---------- SOURCE

On January 1, 2019, the Knesset (Israeli Parliament) approved Amendment No. 5 to Israel’s Copyright Law, which adds the following provisions:
- Indirect copyright infringement by making copyright-protected content available to the public (new Section 48A);
- Restriction of access to an internet site by court order (new Section 53A); and
- Exposing the identity of copyright infringers on the internet and use of “orphan” works (new Part H1).
An indirect infringer is a “person” who makes copyright-protected work available to the public after the work has already been made available to the public in an infringing manner by another party. A court can issue blocking orders against an indirect infringer if the infringer knew or should have known that the work was copyright-protected and that the original display of the work was an infringement.
Under this provision, courts may issue blocking orders to internet service providers (ISPs) to block access to websites that display or make available to the public content that infringes copyright-protected work. The ISP must then take reasonable steps to limit or block access to their website as to content that directly or indirectly amounts to copyright infringement.

--------------------

» WHAT THIS TASK INVOLVES
Can you continue the piece on Israel's 2019 Copyright Law amendment, picking up right after its last sentence?

---------- STORED DATA

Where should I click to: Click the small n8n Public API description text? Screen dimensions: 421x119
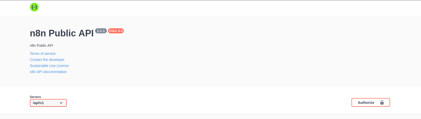pos(41,45)
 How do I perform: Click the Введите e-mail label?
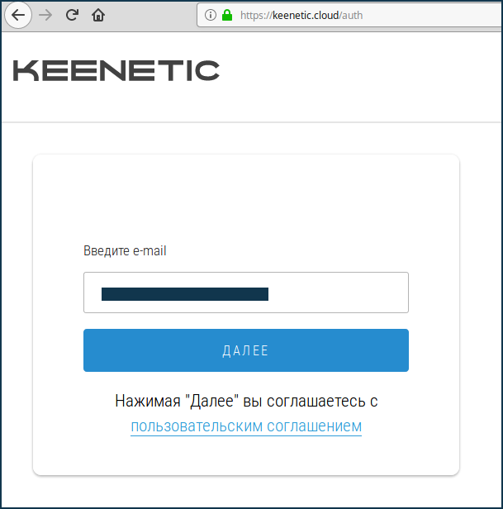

--------------------

» WRITTEN RESPONSE
Restriction of Access
District Courts may order an ISP to limit access to a website where the majority of the content constitutes copyright infringement, or where an action taken in connection with the source provided on the website could constitute indirect copyright infringement. Courts may take into account the effect of the order on the public, the severity of the infringement, whether the order is required, the efficacy of other remedies available, and the possible harm to the privacy of internet users.
III. Identity of Infringers/Use of “Orphan” Works
District Courts are permitted to order a respondent to provide the identity and “user information” of unknown persons whose actions have infringed the petitioner’s copyright online. Where it is not possible to locate the copyright owner of the infringed work, the Amendment allows use of the work so long as the rights-holder remains unknown.
This Amendment is in line with the Knesset’s track record in recent years of putting in place increased security measures to police ISPs. For example, the Knesset passed a law in July 2017 permitting District Courts to force ISPs to block access to websites with content that promotes criminal activity, including gambling and pedophilia sites, websites that promote prostitution or illegal drugs, and websites that support acts of terror. The new Amendment also follows a global trend where courts are increasing efforts to combat internet piracy. (See also our Newsletters of December 2014 (United Kingdom) ; September 2017 (Canada) and September 2018 (United Kingdom)).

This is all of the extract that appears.